Change Coupling: Visualize Logical Dependencies

Change Coupling means that two (or more) modules change together over time. Exploring the change coupling in our codebases often gives us deep and unexpected insights into how well our designs stand the test of time.

Change coupling is also used to evaluate how well a software architecture aligns with the organizational structure of the teams that build the system.

Note that change coupling is an advanced analysis. As such, it’s usage frequency is lower than the hotspots and technical debt analyses. We find that a change coupling analysis provides valuable feedback in a team retrospective or as weekly architectural feedback.

Understand Change Coupling

CodeScene provides several different metrics for change coupling. The tool considers two modules coupled in time:

  • if they are modified in the same commit, or

  • if they are modified by the same programmer within a specific period of time, or

  • if they refer to the same Ticket ID in their commit messages.

Change coupling in itself is neither good nor bad; it all depends on what modules that are coupled and for what reason they co-evolve. Hence, we recommend using change coupling to visualize the actual, logical dependencies in your codebase and compared this information to your architectural principles. Any deviations might indicate real problems.

Visualize System Aspects using Change Coupling

By default, CodeScene shows a hierarchical view of your change coupling. Hover over a label in the graph to highlight its dependants as illustrated in Fig. 31.

The temporal Coupling hierarchical view

Fig. 31 Hover over a file in the change coupling graph to see its dependants.

The different colors of the connecting lines illustrates the temporal dimension of the dependency: does it grow stronger (red), decreases (blue), or remains stable (yellow)? This trend information lets you follow-up on the effect of architectural changes.

CodeScene also lets you capture logical system dependencies that cross team-boundaries:

Change coupling across microservices (Spinnaker)

Fig. 32 Visualizing change coupling across microservices (example from Spinnaker).

The preceding figure shows you how to uncover inter-service dependencies in a microservice architecture. The same analysis works equally well to visualize the change impact in a monolithic codebase, of course.

Investigate Logical Dependencies across Architectural Boundaries

The cool thing with CodeScene’s change coupling is that it works across Git repository boundaries. The Spinnaker example above illustrates that: each microservice – indicated by the different colors – is located in its own Git repository.

Now, let’s say that those inter-connected services are potentially developed and owned by different development teams. If that’s the case, the coordination costs in the organization might soar as new features and bug fixes require work by multiple teams before they can be completed.

CodeScene provides a second overlay that lets you visualize the team aspect of change coupling:

Logical dependencies across team boundaries

Fig. 33 Visualizing logical dependencies across team boundaries (example from Spinnaker).

This visualization presents the same codebase as above, only now it’s grouped based on the main contributing team in each service.
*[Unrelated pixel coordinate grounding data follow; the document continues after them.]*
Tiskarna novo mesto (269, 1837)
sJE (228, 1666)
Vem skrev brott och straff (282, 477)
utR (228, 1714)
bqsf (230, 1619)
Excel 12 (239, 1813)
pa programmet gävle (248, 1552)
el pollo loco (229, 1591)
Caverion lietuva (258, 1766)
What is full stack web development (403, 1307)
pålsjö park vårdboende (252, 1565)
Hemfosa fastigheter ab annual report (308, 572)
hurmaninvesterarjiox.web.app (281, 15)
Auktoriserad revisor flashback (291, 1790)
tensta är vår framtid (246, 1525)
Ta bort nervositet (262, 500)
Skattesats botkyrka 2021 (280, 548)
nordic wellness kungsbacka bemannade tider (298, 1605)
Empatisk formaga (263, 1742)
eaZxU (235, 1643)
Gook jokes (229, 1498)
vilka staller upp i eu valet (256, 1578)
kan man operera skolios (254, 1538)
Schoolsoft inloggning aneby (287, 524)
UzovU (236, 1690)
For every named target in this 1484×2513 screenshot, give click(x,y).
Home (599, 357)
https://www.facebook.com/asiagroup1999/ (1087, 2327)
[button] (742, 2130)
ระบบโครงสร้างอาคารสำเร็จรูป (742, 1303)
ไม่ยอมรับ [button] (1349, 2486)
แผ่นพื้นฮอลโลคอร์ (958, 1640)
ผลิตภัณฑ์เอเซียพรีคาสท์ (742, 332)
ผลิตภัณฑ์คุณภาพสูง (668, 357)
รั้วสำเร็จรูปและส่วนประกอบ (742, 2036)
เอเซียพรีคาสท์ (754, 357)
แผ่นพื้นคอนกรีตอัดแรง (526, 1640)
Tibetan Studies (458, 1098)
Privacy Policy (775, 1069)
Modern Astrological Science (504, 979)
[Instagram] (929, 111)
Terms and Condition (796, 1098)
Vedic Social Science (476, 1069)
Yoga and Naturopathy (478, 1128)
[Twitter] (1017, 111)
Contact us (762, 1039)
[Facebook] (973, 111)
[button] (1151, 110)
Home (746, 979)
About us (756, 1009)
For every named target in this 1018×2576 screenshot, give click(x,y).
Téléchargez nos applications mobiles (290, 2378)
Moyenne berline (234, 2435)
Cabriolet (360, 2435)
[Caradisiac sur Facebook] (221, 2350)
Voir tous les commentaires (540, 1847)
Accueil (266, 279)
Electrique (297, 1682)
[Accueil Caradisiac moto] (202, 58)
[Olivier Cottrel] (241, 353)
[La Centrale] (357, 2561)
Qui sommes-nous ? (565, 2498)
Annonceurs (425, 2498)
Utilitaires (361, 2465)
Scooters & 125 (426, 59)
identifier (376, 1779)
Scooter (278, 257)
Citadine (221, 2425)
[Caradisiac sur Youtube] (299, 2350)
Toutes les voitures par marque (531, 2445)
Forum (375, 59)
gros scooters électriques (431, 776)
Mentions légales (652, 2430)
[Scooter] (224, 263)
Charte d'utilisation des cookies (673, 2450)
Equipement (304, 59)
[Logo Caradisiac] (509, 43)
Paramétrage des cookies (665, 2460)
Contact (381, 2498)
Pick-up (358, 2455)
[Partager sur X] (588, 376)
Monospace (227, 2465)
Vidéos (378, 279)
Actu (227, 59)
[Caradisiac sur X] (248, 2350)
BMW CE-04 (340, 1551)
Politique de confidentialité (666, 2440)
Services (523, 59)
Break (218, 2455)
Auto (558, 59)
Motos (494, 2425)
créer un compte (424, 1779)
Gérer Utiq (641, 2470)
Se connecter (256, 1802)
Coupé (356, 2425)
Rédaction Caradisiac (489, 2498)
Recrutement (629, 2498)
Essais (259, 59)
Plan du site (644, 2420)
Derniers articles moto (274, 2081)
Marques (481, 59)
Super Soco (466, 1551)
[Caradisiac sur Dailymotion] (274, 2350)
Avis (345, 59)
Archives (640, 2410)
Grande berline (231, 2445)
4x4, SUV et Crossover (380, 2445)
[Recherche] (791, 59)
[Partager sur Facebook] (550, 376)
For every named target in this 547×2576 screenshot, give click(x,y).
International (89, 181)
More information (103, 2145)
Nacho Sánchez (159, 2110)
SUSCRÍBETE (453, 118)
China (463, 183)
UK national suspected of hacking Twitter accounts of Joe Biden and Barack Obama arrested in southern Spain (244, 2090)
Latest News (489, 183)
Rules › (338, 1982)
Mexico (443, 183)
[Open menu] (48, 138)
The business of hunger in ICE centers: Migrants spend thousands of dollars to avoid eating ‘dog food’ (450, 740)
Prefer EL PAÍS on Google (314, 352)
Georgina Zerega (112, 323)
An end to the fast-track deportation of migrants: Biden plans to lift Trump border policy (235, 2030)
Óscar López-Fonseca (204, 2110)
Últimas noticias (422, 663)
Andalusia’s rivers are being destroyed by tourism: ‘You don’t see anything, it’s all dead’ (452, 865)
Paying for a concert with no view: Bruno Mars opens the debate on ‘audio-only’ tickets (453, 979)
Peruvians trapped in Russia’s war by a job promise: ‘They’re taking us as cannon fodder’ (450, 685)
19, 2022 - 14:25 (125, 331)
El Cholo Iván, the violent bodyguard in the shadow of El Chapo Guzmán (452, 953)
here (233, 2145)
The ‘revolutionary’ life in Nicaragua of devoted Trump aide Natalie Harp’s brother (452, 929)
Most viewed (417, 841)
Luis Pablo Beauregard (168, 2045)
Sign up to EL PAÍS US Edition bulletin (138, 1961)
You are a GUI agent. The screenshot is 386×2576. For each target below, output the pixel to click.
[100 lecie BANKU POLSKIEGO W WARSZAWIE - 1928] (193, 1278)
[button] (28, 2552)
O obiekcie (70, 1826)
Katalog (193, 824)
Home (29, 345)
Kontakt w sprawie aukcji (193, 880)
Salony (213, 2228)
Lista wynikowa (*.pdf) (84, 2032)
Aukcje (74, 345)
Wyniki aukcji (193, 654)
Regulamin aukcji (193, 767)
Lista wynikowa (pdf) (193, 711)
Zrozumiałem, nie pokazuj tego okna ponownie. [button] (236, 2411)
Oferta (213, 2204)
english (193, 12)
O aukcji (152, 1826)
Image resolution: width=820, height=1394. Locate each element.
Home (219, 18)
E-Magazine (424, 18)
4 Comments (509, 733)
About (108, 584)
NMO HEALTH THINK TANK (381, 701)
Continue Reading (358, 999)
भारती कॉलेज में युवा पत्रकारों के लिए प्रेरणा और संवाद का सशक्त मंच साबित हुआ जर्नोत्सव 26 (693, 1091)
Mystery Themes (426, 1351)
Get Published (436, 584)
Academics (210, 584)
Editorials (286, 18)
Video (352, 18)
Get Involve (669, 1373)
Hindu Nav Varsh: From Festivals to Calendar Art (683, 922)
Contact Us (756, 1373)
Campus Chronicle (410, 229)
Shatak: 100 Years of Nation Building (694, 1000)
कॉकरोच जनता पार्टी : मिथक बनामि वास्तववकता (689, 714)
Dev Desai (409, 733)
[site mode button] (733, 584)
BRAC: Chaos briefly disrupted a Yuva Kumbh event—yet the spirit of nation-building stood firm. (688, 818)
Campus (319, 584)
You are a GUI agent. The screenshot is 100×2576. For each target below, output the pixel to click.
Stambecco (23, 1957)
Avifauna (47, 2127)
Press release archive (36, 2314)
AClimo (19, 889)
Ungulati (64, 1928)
Advanced Analyses: X-Ray your Logical Dependencies

When you find an unexpected dependency, you often have to dig into the code and understand why. This is where CodeScene’s X-Ray feature proves invaluable as it lets you X-Ray a change coupling clusters. Check out the guide in X-Ray for more details and examples.

Sum of Couplings

By summing how many times a module has been coupled to another one in a commit we get a measurement called sum of couplings. This is a way to find modules that are architecturally significant. The higher the number, the more central the module is in the codebase. The Sum of Couplings view gives you a table of files sorted by this metric.